先ずは、足元を見ろ
石田三成が佐和山へ帰ってから、半年が過ぎた。
最初こそ混乱していた奉行衆も、徳川家康の取りなしによって少しずつ機能し始めていた。
責任の押し付け合いも減った。
議論もするようになった。
そして、何より……。
「……平和や。」
片桐且元は感動していた。
胃が痛くない。
実に半年ぶりだった。
同じ頃、家康もまた安堵していた。
「ふぅ……。」
胃が痛くない。
実に半年ぶりだった。
なお、その裏で、石田三成特製の胃薬が活躍していたことを知る者は、本人と家康、そして加藤清正だけである。
大坂城。
「内府殿。」
「何でしょう。」
秀頼が書物を持って顔を上げた。
「これは何と読むのですか?」
「ああ、それは――」
家康はゆっくりと秀頼の隣へ座った。
「“民”と読みます。」
「たみ。」
「そうです。」
秀頼は何度か紙へ書いてみる。
家康は静かに頷いた。
家康がこうして大坂にて政務に専念できるのは、ひとえに嫡男の徳川秀忠が、江戸で領地経営に専念しているおかげだ。
関東は関東で忙しいのである。
その頃、大坂城下の一室では――
「このままでは豊臣家の天下が危うい。」
宇喜多秀家が腕を組む。
「徳川が力を持ち過ぎておる。」
毛利輝元も頷いた。
「いずれ豊臣家を脅かすやもしれん。」
上杉景勝も黙って頷く。
大友義統も深刻な表情だった。
重苦しい沈黙。
そして……。
「で?」
宇喜多が顔を上げる。
「誰がやる?」
沈黙。
全員黙った。
再び沈黙。
その時、小さな咳払いが部屋に落ちる。
「殿。」
毛利家臣が静かに口を開いた。
「何じゃ。」
「天下より先に、やることがございます。」
「何じゃ?」
「毛利家の跡目は、どうなさるおつもりで?」
「……あ。」
輝元は固まった。
続いて。
「殿。」
直江兼続が景勝を見る。
「何だ。」
「そろそろ雪対策を始めねば間に合いません。
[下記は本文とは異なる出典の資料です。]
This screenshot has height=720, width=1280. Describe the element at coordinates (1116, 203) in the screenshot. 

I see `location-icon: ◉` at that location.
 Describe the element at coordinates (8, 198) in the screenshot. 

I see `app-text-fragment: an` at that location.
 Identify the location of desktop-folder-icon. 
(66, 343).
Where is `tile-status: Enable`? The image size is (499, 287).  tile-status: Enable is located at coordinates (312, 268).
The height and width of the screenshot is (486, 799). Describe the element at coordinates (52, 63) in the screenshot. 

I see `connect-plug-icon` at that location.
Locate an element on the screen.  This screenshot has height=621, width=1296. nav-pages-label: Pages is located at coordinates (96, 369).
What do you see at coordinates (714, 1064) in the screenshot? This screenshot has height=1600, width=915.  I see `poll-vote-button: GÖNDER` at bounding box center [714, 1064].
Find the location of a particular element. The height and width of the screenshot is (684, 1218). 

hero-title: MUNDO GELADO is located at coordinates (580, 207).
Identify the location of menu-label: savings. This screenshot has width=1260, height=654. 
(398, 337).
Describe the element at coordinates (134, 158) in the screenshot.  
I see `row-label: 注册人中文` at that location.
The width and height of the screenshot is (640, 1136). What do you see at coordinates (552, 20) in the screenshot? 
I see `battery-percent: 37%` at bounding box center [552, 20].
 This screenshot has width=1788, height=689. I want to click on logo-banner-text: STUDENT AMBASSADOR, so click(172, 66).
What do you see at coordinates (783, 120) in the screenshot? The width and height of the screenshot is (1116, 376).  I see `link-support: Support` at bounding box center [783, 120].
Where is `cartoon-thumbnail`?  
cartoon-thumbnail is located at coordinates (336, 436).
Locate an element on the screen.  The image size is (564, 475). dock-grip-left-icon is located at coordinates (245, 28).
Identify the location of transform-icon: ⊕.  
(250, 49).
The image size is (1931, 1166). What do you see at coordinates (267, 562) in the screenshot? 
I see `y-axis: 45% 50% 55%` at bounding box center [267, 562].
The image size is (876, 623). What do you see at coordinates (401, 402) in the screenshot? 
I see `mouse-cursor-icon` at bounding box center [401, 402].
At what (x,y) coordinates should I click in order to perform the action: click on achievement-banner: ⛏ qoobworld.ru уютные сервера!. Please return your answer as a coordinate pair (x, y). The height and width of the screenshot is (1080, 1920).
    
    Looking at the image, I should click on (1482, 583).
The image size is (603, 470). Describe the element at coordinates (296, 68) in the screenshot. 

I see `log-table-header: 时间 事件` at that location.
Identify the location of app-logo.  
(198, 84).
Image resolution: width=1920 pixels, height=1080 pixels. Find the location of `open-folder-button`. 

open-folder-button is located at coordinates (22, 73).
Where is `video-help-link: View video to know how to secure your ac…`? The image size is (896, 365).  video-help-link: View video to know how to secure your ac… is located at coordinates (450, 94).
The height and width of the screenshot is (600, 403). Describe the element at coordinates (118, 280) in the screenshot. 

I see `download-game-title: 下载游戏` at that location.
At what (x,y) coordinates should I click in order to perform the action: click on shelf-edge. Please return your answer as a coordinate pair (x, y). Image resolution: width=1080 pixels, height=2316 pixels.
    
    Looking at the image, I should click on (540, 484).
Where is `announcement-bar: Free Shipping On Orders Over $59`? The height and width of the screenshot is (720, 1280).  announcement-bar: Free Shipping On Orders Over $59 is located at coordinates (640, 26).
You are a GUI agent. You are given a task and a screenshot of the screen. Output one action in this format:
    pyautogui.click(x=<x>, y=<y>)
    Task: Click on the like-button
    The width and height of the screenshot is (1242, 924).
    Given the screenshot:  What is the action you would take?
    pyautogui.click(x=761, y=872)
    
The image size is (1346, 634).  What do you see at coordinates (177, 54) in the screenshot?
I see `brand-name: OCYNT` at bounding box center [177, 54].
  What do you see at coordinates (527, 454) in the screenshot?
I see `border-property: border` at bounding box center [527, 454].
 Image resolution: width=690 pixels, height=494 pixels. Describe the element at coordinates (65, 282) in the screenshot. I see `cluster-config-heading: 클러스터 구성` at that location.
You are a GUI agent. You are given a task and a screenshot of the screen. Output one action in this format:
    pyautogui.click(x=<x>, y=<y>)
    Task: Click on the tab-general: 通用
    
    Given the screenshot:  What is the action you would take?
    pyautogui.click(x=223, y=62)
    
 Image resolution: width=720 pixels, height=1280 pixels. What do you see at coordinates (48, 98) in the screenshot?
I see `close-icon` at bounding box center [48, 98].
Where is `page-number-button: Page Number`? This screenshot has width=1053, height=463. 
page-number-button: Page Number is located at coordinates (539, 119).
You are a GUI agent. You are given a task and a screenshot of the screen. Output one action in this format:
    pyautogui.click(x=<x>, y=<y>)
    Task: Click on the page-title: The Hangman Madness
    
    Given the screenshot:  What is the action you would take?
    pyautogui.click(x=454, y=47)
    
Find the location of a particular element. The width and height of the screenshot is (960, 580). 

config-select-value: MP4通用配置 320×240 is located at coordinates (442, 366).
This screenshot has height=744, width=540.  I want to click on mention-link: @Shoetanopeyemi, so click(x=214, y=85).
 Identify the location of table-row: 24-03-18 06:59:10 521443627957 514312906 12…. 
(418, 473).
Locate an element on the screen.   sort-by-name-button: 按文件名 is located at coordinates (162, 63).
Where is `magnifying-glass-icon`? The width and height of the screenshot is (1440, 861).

」
「……。」
「米も薪も人足も足りませぬ。」
「……。」
景勝は黙った。
更に……
「殿。」
宇喜多家臣が秀家を見る。
「何だ。」
「家臣同士が揉めております。」
「……。」
「早急な裁定を。」
「……。」
最後に。
「殿。」
大友家臣が義統を見る。
「何だ。」
「先ずは領地の再建を。」
「……。」
義統は目を逸らした。
再び沈黙。
「……今日は解散にするか。」
毛利輝元が呟いた。
「そうじゃな。」
「そうだな。」
「そうしましょう。」
天下会議は終了した。
誰一人、天下の話をしていない。
その頃、佐和山城。
「父上。」
「何や。」
重家が文を差し出した。
「また徳川様からです。」
「ほう。」
三成は文を開く。
『先日の処方、誠によく効いた。
ところで陳皮はどの程度入れるのが適量なのだろうか。』
三成はしばらく考え、筆を取る。
『適量です。』
「父上。」
「何や。」
「適量って何ですか。」
「適量や。」
重家は諦めた。
その頃、大坂城では、家康は秀頼へ文字を教え、大名たちは天下について悩んでいた。
そして三成は、薬草を干していた。